** start MATERIAL PROVIDED **

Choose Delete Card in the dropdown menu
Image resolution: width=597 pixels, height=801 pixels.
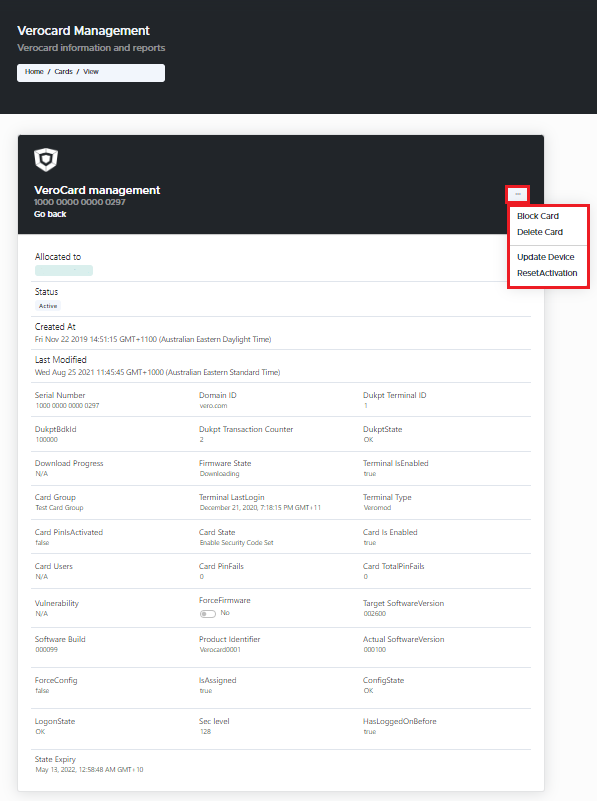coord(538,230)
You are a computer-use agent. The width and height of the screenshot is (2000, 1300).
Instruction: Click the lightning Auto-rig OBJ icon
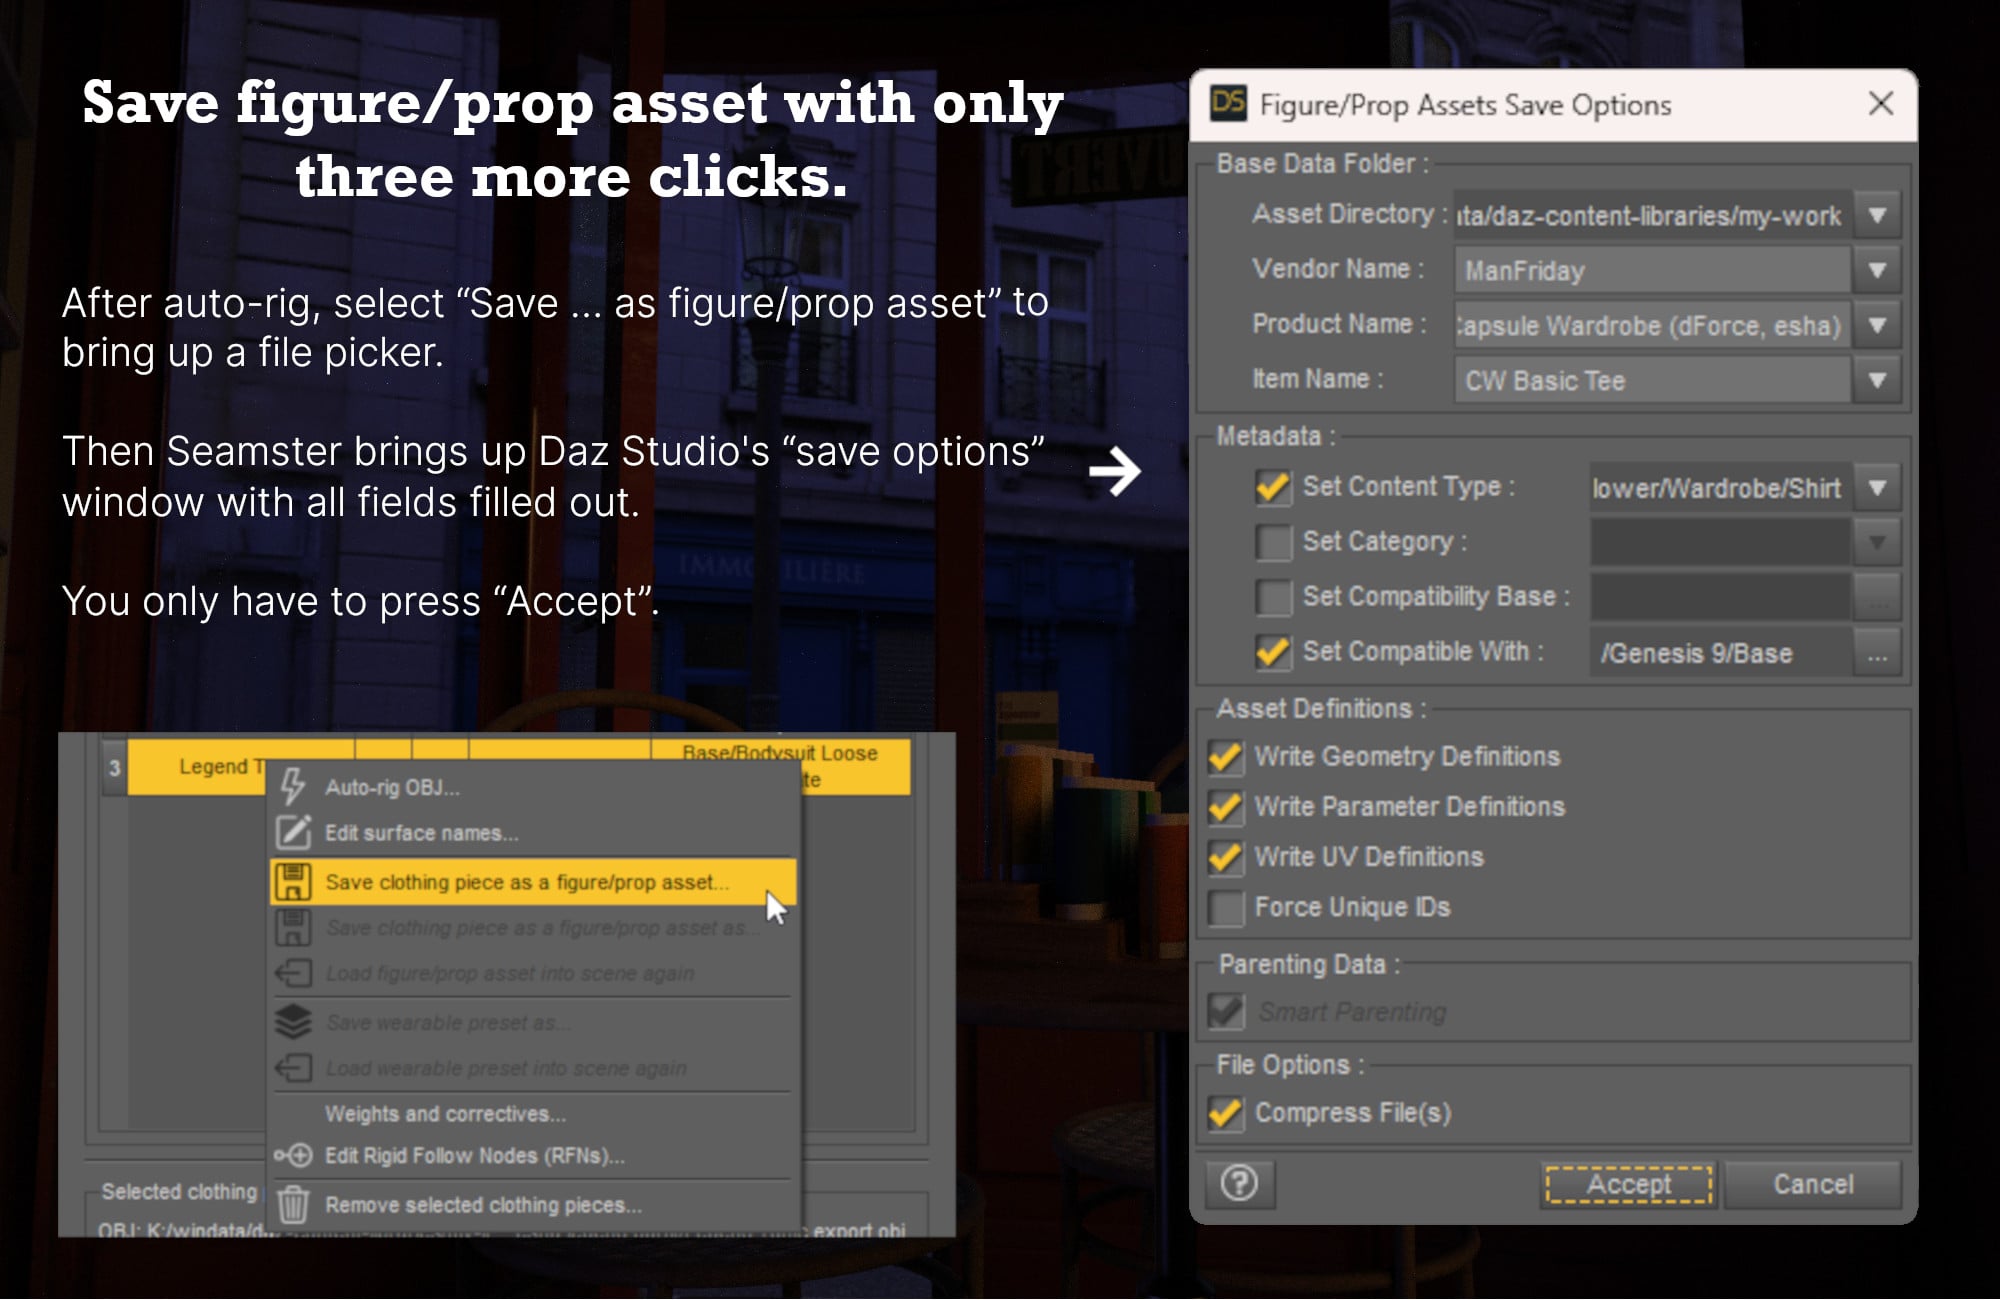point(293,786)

** end MATERIAL PROVIDED **

• _TASK DIRECTIONS_
Lay out all of the data above as a two-column CSV with the header row input,location. Give one row for each text and its answer, put every field in double quotes with line breaks turned into spaces, and leave the pictures out.

• _SOLUTION TO THIS TASK_
input,location
"Choose Delete Card in the dropdown menu Image resolution: width=597 pixels, height=801 pixels.","coord(538,230)"
"You are a computer-use agent. The width and height of the screenshot is (2000, 1300). Instruction: Click the lightning Auto-rig OBJ icon","point(293,786)"